Today there are 37 states with legal same-sex marriage laws which demonstrates a quantum leap since “The New Black” premiered. To give you an idea of how far we’ve come, in February 2014 there were only 17 states with such laws. And to hopefully further progress, the U.S. Supreme Court is set to render a decision on whether states can institute a gay marriage ban. If victorious in favor of the LGBT community, it will overthrow existing bans in the remaining 13 states, declaring them unconstitutional. That would be a civil rights coup in the name of love and justice.
It brings to mind less than 50 years ago, when a similar civil rights battle was presented before the U.S. Supreme Court: Loving v. Virginia (1967). This landmark ruling overturned Virginia’s ban on interracial marriage and was subsequently applied to the remaining 15 states that outlawed matrimony between people of different ethnicities. The similarities between today’s quest and the Loving story are astounding:
1. Today, 13 states still have bans on gay marriage; during the Loving battle, there were 16 declaring interracial unions illegal.
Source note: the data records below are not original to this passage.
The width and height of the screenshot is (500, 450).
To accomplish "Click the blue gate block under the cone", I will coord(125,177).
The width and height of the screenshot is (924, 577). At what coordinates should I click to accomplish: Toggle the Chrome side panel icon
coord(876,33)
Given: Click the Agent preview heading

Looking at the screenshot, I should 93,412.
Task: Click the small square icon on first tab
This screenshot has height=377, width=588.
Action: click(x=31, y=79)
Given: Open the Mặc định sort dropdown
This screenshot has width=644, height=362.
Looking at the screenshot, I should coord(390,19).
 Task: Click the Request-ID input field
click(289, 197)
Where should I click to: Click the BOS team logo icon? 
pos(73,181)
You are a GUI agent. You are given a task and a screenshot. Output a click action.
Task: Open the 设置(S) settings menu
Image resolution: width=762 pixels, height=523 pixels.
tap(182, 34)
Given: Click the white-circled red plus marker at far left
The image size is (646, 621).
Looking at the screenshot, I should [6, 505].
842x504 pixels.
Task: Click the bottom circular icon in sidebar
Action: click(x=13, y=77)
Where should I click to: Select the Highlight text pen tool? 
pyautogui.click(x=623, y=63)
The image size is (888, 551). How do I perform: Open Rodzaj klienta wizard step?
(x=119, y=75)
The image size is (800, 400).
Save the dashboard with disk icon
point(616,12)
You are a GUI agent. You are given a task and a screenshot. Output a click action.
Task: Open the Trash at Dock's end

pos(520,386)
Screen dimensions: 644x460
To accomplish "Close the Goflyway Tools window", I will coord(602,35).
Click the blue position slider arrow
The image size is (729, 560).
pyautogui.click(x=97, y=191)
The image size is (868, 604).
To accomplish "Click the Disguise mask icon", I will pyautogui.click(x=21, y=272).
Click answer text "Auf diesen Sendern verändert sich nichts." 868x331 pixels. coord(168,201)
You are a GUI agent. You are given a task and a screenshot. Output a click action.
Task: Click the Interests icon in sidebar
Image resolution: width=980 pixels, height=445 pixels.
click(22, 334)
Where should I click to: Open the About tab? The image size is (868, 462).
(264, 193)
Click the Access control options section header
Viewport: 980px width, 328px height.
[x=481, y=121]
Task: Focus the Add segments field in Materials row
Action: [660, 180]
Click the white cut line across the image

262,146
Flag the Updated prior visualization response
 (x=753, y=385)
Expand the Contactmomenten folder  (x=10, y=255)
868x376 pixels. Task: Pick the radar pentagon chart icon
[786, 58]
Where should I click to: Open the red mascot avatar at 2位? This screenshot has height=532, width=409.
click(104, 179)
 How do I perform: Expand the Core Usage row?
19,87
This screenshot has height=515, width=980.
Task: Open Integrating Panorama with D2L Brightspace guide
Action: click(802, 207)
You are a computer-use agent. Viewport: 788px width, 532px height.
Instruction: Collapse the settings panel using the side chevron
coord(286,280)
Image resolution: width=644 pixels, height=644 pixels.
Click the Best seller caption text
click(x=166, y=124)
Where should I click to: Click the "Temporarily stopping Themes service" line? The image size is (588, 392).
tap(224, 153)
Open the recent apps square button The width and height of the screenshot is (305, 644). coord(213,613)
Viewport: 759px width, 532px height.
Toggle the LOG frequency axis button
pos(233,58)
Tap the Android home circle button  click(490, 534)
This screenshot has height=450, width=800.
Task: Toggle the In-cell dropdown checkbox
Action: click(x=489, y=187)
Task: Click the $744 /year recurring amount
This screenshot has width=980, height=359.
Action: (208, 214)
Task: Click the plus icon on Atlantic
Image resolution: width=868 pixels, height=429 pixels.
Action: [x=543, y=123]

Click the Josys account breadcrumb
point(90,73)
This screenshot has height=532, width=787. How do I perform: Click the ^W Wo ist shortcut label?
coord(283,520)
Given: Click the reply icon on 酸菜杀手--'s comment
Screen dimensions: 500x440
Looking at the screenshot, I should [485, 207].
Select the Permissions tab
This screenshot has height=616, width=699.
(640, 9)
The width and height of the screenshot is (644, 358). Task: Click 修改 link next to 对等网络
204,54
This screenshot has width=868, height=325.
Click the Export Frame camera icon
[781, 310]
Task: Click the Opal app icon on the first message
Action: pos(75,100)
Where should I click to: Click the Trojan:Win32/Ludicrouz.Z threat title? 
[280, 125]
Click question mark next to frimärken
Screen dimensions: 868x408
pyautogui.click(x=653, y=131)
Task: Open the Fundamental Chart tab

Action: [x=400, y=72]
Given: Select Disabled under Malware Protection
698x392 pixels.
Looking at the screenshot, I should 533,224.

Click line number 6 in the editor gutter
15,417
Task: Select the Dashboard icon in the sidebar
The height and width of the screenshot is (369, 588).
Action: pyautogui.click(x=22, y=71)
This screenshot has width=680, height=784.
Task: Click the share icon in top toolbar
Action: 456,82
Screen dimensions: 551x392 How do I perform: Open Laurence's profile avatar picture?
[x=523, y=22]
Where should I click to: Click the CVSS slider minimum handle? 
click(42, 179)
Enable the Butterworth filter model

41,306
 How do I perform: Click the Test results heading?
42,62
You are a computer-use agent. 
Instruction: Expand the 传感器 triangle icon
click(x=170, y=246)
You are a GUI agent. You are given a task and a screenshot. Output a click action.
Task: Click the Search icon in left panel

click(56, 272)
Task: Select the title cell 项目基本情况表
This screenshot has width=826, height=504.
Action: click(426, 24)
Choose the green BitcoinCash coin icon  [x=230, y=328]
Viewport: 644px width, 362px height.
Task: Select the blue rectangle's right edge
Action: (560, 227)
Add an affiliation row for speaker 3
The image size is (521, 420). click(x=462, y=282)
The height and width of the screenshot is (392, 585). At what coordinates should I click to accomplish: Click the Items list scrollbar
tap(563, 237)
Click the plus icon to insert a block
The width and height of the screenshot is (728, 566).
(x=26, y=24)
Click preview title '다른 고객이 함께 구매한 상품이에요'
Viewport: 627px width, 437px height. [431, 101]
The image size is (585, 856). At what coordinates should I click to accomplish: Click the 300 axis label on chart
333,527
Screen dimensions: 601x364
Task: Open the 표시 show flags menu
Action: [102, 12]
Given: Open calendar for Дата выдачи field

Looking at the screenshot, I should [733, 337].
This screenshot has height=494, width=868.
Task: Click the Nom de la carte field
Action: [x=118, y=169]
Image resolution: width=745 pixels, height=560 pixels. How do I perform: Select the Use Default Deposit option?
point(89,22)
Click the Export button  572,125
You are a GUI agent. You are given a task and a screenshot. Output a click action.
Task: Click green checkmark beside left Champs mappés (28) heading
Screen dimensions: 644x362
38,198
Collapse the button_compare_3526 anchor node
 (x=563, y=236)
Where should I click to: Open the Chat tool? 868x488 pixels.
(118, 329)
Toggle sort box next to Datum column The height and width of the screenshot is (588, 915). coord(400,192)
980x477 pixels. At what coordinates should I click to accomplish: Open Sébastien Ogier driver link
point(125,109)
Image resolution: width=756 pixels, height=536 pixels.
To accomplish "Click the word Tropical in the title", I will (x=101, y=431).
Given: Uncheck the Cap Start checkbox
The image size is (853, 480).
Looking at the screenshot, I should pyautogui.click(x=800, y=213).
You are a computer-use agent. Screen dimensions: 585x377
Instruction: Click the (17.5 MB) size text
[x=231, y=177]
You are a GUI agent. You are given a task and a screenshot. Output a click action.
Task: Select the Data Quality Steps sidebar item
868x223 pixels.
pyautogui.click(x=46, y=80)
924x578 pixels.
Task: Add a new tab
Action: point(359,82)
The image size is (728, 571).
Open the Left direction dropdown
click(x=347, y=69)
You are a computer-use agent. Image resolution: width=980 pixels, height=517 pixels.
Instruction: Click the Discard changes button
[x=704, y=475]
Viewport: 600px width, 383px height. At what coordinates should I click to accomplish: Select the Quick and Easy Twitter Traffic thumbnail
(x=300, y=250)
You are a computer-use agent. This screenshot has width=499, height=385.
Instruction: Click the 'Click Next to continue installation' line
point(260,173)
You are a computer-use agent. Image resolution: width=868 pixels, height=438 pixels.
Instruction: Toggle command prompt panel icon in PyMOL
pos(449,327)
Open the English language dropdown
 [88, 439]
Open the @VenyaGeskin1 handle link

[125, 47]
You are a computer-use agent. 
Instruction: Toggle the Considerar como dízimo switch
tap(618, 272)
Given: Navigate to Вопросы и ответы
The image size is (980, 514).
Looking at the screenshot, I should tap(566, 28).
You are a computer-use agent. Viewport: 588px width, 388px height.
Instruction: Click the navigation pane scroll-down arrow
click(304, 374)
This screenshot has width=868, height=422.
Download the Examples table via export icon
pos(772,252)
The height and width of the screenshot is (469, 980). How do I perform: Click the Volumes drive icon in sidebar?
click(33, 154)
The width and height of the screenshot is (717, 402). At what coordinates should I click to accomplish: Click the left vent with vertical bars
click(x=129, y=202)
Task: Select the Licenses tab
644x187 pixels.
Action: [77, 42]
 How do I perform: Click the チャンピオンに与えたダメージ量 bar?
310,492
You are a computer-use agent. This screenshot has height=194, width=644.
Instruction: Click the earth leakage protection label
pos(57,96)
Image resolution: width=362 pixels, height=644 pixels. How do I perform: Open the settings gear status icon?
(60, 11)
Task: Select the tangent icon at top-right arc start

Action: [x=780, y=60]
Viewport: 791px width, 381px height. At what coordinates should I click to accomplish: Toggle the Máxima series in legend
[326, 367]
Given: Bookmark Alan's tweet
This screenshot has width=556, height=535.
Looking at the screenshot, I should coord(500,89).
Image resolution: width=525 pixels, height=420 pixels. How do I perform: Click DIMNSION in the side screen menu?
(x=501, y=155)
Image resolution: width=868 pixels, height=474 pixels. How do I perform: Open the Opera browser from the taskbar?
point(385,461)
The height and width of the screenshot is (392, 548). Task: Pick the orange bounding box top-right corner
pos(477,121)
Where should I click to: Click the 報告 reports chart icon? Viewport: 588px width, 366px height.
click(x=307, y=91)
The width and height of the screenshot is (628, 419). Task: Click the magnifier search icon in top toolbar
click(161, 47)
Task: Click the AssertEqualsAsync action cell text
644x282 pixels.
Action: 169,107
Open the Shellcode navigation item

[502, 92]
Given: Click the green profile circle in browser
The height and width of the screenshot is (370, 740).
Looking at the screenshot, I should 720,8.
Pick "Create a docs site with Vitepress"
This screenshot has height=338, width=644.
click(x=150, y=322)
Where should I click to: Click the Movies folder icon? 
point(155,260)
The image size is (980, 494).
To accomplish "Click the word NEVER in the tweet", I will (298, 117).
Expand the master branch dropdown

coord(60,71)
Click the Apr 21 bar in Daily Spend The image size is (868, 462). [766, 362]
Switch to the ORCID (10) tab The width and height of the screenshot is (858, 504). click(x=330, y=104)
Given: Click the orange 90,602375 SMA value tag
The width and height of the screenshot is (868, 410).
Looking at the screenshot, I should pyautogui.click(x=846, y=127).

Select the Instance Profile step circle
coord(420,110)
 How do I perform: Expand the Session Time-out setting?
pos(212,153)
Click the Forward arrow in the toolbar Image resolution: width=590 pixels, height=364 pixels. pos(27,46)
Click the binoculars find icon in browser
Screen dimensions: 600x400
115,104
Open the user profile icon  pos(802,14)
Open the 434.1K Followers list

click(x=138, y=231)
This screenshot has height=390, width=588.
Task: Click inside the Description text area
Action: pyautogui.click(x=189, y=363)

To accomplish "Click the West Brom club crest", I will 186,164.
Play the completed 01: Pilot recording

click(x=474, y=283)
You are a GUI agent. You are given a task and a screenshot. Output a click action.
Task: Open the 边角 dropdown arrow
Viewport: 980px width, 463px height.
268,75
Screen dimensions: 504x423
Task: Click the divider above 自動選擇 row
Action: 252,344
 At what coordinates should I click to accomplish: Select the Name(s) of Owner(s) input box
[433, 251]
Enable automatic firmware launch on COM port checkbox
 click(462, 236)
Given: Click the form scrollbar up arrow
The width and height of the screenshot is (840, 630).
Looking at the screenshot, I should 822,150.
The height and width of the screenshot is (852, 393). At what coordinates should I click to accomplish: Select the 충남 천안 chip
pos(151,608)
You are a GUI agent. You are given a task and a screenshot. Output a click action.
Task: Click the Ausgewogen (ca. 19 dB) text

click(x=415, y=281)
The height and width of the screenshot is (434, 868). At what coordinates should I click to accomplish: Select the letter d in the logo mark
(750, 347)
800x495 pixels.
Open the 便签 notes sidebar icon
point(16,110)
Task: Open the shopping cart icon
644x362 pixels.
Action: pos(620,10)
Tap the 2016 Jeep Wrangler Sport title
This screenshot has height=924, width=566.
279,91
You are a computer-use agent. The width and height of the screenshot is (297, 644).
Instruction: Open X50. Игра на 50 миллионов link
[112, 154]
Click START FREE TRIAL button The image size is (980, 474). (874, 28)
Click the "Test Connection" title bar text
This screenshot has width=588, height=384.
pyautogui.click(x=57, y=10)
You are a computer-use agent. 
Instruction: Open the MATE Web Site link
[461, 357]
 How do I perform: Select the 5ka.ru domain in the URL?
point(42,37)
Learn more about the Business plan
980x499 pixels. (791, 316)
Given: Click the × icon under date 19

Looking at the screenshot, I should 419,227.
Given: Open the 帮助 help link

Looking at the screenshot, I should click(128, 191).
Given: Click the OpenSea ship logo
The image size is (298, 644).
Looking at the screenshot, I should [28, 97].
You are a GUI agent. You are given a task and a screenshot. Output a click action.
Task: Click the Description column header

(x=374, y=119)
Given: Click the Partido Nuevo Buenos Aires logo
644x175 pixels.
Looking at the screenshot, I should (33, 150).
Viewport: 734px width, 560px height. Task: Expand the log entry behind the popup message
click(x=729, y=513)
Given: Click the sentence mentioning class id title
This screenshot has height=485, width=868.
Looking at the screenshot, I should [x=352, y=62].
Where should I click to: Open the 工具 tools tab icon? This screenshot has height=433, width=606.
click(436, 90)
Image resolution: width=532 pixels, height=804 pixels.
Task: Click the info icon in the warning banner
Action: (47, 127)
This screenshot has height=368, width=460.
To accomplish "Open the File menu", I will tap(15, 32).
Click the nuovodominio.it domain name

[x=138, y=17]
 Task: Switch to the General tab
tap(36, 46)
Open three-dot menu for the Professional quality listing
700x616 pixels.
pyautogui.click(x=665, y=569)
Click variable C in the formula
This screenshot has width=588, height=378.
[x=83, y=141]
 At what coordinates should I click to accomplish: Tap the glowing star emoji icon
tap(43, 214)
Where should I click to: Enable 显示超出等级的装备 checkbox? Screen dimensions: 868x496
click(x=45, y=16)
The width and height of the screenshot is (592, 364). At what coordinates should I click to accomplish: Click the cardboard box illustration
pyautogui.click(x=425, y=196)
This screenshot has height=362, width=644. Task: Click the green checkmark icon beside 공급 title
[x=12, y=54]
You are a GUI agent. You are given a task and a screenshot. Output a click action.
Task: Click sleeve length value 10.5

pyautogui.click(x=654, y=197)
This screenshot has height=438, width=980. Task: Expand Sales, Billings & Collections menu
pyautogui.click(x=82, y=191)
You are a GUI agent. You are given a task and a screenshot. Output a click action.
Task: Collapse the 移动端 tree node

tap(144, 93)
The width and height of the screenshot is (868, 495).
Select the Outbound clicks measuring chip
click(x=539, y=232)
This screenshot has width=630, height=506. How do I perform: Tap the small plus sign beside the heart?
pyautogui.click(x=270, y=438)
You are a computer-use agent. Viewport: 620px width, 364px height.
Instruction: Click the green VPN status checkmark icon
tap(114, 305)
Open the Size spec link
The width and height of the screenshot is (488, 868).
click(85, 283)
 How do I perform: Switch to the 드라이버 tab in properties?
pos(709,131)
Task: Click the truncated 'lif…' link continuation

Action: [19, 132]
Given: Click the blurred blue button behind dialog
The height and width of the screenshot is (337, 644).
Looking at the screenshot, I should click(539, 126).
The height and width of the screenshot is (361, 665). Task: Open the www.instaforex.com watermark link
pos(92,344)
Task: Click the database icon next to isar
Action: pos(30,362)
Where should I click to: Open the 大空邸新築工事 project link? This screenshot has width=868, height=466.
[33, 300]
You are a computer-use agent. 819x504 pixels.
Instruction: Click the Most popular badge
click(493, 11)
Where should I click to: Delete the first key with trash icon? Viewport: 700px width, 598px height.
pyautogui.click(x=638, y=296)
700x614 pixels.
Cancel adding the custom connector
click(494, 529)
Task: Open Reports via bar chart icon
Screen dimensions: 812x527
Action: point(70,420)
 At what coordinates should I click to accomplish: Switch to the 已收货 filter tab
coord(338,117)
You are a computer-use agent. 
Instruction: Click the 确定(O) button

2. Today, the LGBT community simply wants the right to a legal marriage in the states where they reside; Richard and Mildred Loving wanted to live in wedlock in their home state of Virginia.
3. Both battles call into question whether bans violate human and civil rights.
While similarities are stark, today’s challenge facing the LGBT population has an additional layer which is cloaked in the Bible. Some who oppose legalizing same-sex marriage cite their belief that it is forbidden according to the “Good Book.” Though we are making great strides, choosing to discriminate against the LGBT community for sacred reasons continues to create a convenient, thorny cross for us all to bear — pun intended.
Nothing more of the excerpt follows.